[Opening Material for this task section]
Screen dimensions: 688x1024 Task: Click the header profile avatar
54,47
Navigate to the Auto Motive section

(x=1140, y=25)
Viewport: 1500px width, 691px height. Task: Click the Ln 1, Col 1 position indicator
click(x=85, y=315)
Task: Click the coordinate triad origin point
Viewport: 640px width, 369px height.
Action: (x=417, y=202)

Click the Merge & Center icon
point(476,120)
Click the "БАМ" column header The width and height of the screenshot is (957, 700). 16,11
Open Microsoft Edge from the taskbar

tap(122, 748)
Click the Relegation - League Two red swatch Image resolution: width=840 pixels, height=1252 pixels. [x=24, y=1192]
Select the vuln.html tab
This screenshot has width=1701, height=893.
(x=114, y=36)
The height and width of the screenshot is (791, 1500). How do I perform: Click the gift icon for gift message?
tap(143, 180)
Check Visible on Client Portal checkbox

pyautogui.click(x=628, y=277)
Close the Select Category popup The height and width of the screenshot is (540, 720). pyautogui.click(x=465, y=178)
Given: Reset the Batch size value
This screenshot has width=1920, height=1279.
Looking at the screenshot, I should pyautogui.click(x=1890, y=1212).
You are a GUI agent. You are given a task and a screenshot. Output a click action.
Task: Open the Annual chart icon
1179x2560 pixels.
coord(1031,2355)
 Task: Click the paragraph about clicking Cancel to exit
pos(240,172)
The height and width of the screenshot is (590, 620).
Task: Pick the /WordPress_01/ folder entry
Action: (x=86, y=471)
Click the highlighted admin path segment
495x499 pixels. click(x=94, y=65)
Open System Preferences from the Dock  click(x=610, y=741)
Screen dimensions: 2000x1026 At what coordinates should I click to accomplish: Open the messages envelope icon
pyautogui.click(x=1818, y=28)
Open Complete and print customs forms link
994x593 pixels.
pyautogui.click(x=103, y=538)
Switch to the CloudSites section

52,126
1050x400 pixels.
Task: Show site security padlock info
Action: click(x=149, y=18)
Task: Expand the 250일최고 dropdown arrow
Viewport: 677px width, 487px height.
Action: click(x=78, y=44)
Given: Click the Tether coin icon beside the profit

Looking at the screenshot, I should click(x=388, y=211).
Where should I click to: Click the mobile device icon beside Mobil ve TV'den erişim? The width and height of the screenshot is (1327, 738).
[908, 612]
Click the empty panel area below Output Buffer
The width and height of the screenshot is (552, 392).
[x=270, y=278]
[Closing Material for this task section]
| The task |
Repeat all of the records above exactly as written.

| Written reply |
Screen dimensions: 688x1024 Task: Click the header profile avatar
54,47
Navigate to the Auto Motive section

(x=1140, y=25)
Viewport: 1500px width, 691px height. Task: Click the Ln 1, Col 1 position indicator
click(x=85, y=315)
Task: Click the coordinate triad origin point
Viewport: 640px width, 369px height.
Action: (x=417, y=202)

Click the Merge & Center icon
point(476,120)
Click the "БАМ" column header The width and height of the screenshot is (957, 700). 16,11
Open Microsoft Edge from the taskbar

tap(122, 748)
Click the Relegation - League Two red swatch Image resolution: width=840 pixels, height=1252 pixels. [x=24, y=1192]
Select the vuln.html tab
This screenshot has width=1701, height=893.
(x=114, y=36)
The height and width of the screenshot is (791, 1500). How do I perform: Click the gift icon for gift message?
tap(143, 180)
Check Visible on Client Portal checkbox

pyautogui.click(x=628, y=277)
Close the Select Category popup The height and width of the screenshot is (540, 720). pyautogui.click(x=465, y=178)
Given: Reset the Batch size value
This screenshot has width=1920, height=1279.
Looking at the screenshot, I should pyautogui.click(x=1890, y=1212).
You are a GUI agent. You are given a task and a screenshot. Output a click action.
Task: Open the Annual chart icon
1179x2560 pixels.
coord(1031,2355)
 Task: Click the paragraph about clicking Cancel to exit
pos(240,172)
The height and width of the screenshot is (590, 620).
Task: Pick the /WordPress_01/ folder entry
Action: (x=86, y=471)
Click the highlighted admin path segment
495x499 pixels. click(x=94, y=65)
Open System Preferences from the Dock  click(x=610, y=741)
Screen dimensions: 2000x1026 At what coordinates should I click to accomplish: Open the messages envelope icon
pyautogui.click(x=1818, y=28)
Open Complete and print customs forms link
994x593 pixels.
pyautogui.click(x=103, y=538)
Switch to the CloudSites section

52,126
1050x400 pixels.
Task: Show site security padlock info
Action: click(x=149, y=18)
Task: Expand the 250일최고 dropdown arrow
Viewport: 677px width, 487px height.
Action: click(x=78, y=44)
Given: Click the Tether coin icon beside the profit

Looking at the screenshot, I should click(x=388, y=211).
Where should I click to: Click the mobile device icon beside Mobil ve TV'den erişim? The width and height of the screenshot is (1327, 738).
[908, 612]
Click the empty panel area below Output Buffer
The width and height of the screenshot is (552, 392).
[x=270, y=278]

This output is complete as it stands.